### [Task input]
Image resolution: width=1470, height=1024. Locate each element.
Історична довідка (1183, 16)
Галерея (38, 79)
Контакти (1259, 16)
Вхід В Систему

### [Instructions for the task]
The reply must consist solely of the lines from the one containing "Історична довідка (1183, 16)" through the last line in the material above, reproduced exactly.

### [Answer box]
Історична довідка (1183, 16)
Галерея (38, 79)
Контакти (1259, 16)
Вхід В Систему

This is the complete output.